Точно, он хлопнул дверцей холодильника и сел обратно на кровать. Деньги. Решим вопрос, Марта. Сколько тебе нужно денег на неделю?
Я молча смотрела на него, растекаясь от тепла по всему телу и боли в запястьях (упала, что ли? Или подвернула ночью?). Я оставила все и приехала с ним в Париж, мне некуда ехать назад, а он спрашивает про деньги.
Уффф, Марта, начинай разговаривать, сказал Джонатан весело. Молчание золото, но столько золота просто некуда класть.
Деньги сказала я шепотом, сглотнула и поняла, что голоса нет.
Джонатан покосился на меня, пожал плечами, изобразил углом рта сочувствие, шлепнул бумажку в 100 евро на тумбочку и рухнул спиной на кровать, ловя одной рукой оба мои запястья.
Martha le mermaid русалочка
L'ondine, пробормотала я куда-то в его волосы, но он, кажется, уже не слушал.
9. Джонатан. La haine
La haine!
Qui fait de vous des malheureux
Ненависть!
Она делает вас несчастными
Я тысячу раз пересматривал первую версию «Ромео и Джульетты». Ничего ценнее, чем старый диск с этой записью, не было в моем доме, и ничего не было веселее тех вечеров, когда мы всем курсом подробно рассматривали постановку и пытались повторить это.

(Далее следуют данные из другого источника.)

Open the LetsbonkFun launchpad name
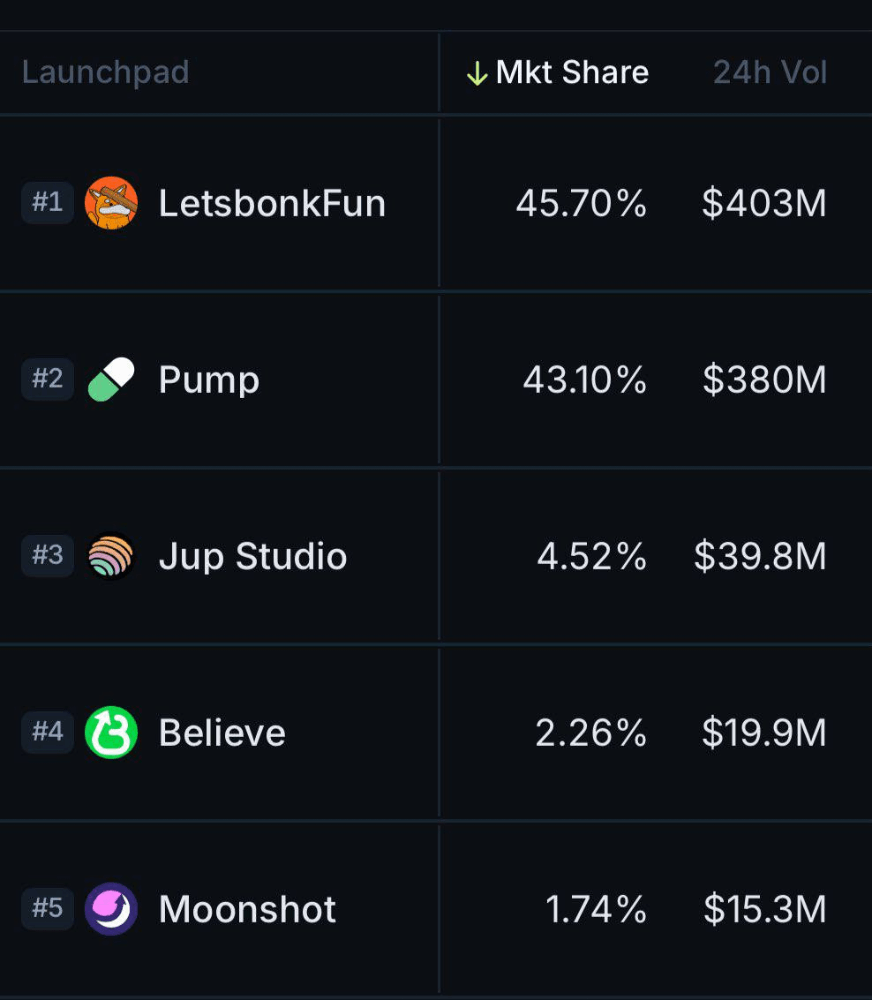 point(272,203)
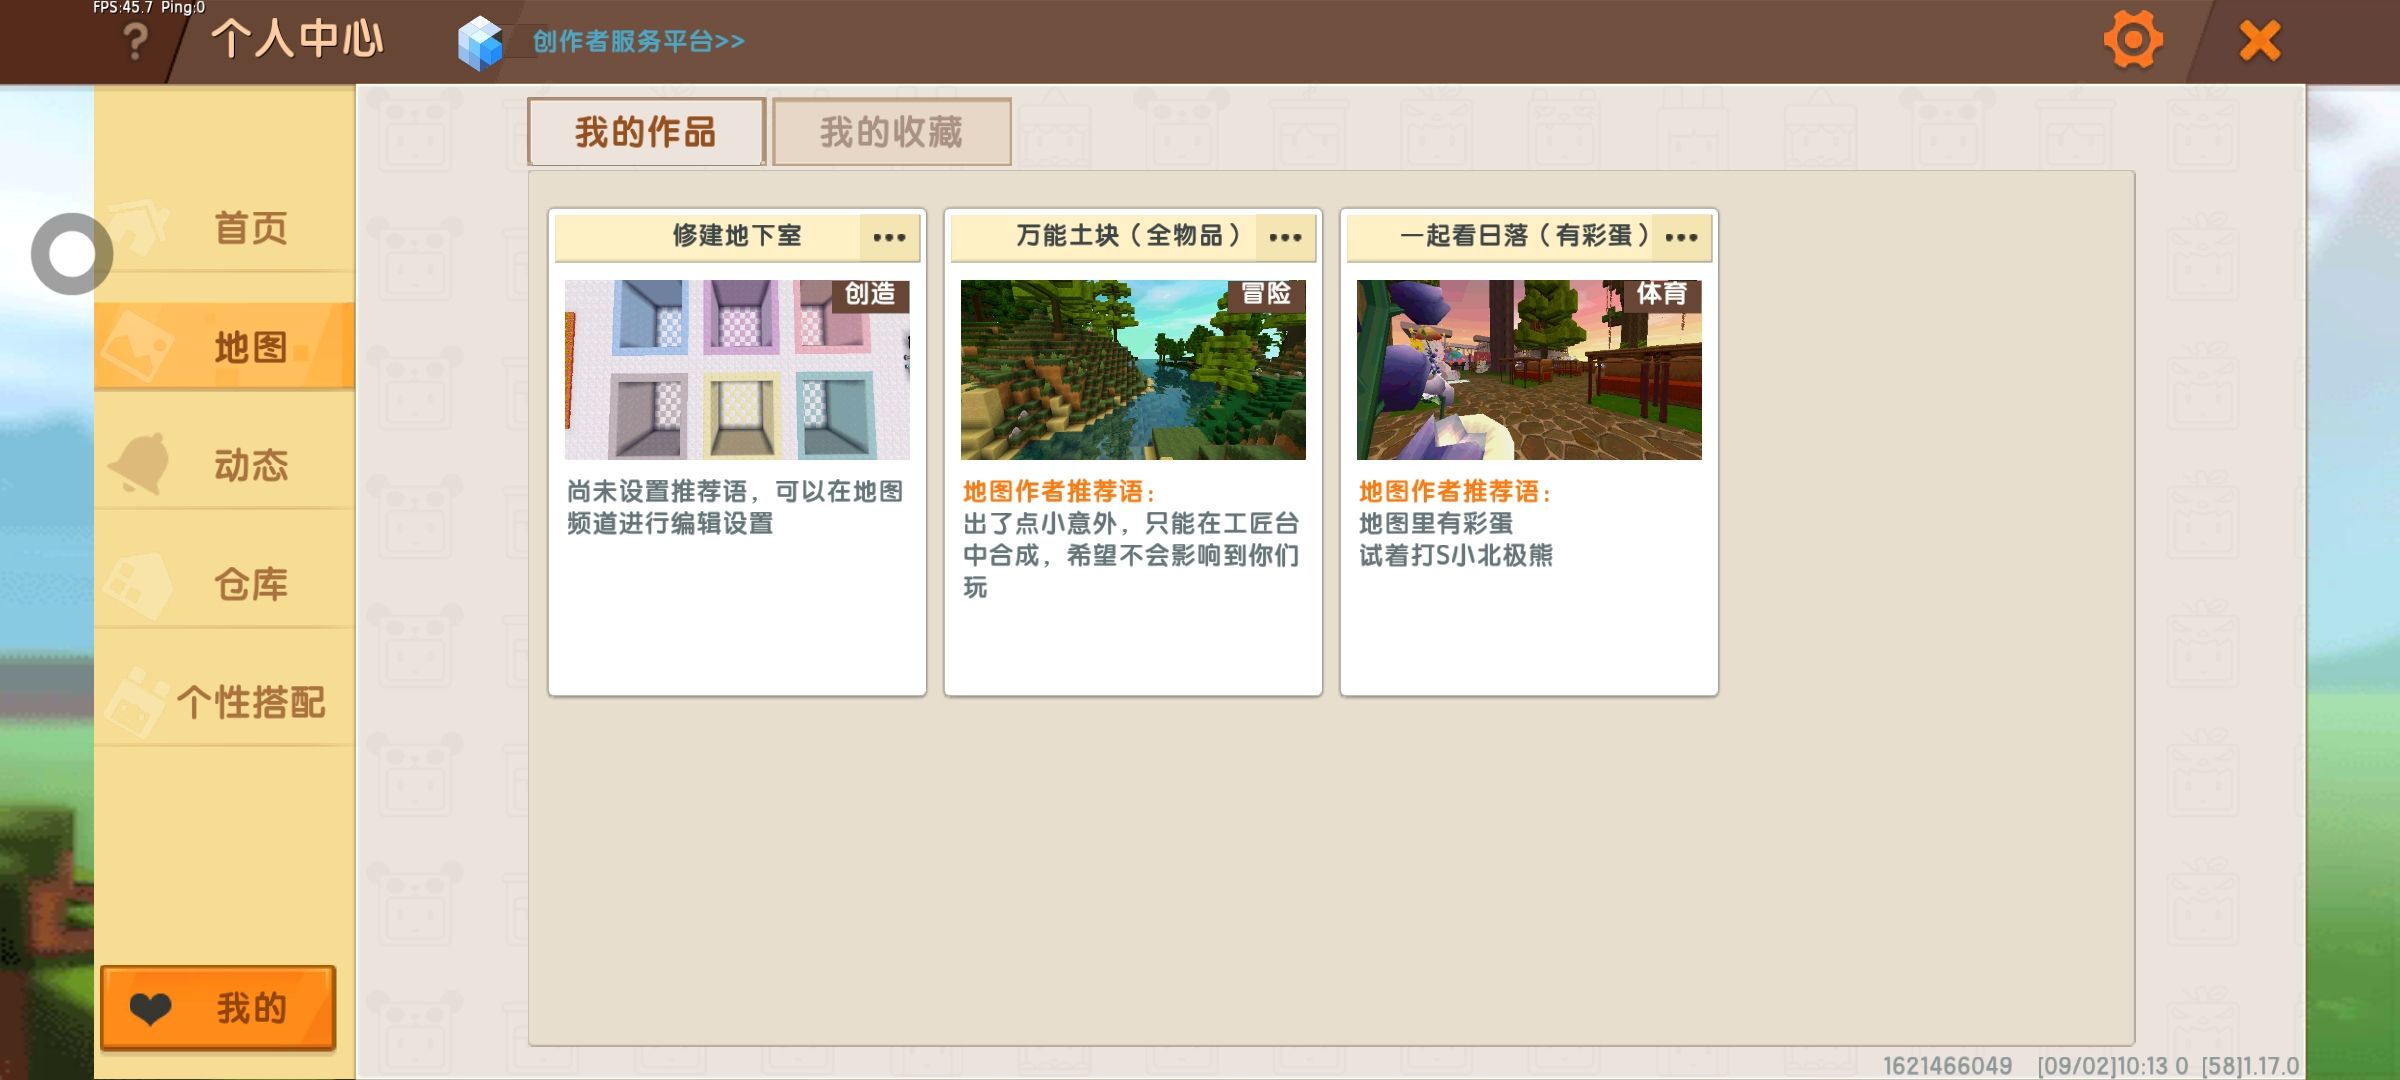2400x1080 pixels.
Task: Expand options menu for 万能土块 map
Action: pyautogui.click(x=1285, y=237)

В Академии я был уверен в превосходстве классического балета над любым танцем мира, но всего один DVD-диск смог переубедить меня.
Но наступил день, когда я впервые стоял на сцене дворца Конгрессов, одетый не в трико и балетки, а в спортивные штаны и танцевальные кроссовки (в Академии Вагановой их носили преподаватели, которым уже не было нужды что-то показывать студентам). И чувствовал страшную неуверенность. Подбадривали меня две вещи: факт нахождения здесь (меня взяли, взяли!) и минувшая ночь. Я долго ощущал это задержавшееся ночное тепло, которое медленно расходилось вдоль спины к рукам и ногам, и странно было, что часовый разогрев перед занятием мне сегодня не требуется. Как будто одно объятие Марты вылепило меня из другой материи, более плотной глины, и больше мне не надо час разогреваться перед репетицией и силой вытаскивать жар в мышцы изнутри.
Прежде всего, друзья, хореограф говорил по-английски, и это тоже подбадривало: значит, не все здесь французы, вам надо понять, кто вы в Вероне. Да, садитесь, садитесь!
Мы все уселись посреди сцены, разноцветная кучка танцоров, еще день назад были конкурентами, а сегоднясемья «Ромео и Джульетты». Добро пожаловать в Верону.
В Вероне каждыйлибо Монтекки, либо Капулетти, и вы не сможете быть в стороне. Между вами ненависть. У каждого из вас будет свой антагонист.
Я почему-то сразу глянул на рыжую ирландку, имени которой так и не спросил за всю неделю кастинга. Она сидела ближе всех к краю сцены и смотрела на Реду, не отводя глаз, но вдруг на секунду бросила взгляд в мою сторону. Не на меня, а так, мимо, бликом.
Итак, продолжал Реда, прошу тех, кого я сейчас назову, отойти в клан Монтекки.
Я настолько был уверен, что мой цвет в Веронесиний, что даже толком не услышал, назвали меня или нет. Просто сразу встал и отошел к правой кулисе, первым из двенадцати будущих танцоров Монтекки.
Оставшиеся танцоры вразнобой поднялись на ноги и выстроились напротив нас. Это был клан Капулетти, у них были такие же танцевальные кроссовки, разные прически и цветные футболки, как у нас, но я сразу увидел их как-то иначе. Словно на них уже падал свет красного прожектора на «Vérone».
У каждого из вас есть свой антагонист в другом клане, повторил хореограф. Может быть, вы уже видите, кто это.
Рыжая ирландка, стоявшая позади всех, посмотрела на меня сквозь одиннадцать Капулетти. Она не улыбалась больше, словно и на нее сразу легла тень имени. Верней, фамилии.
Теперь, когда вы знаете свою фамилию, пришло время назвать имена, Реда стоял точно посредине между скучковавшимися кланами. Я хочу, чтобы каждый из вас понял, кто он в Вероне. Чей-то брат, племянник или даже прислуга в доме, кем вы себя видите? Как ваше имя? Кто ваш главный противник на сцене? Нужно, чтобы вы решили это сейчас, до того, как мы начнем репетировать сам мюзикл.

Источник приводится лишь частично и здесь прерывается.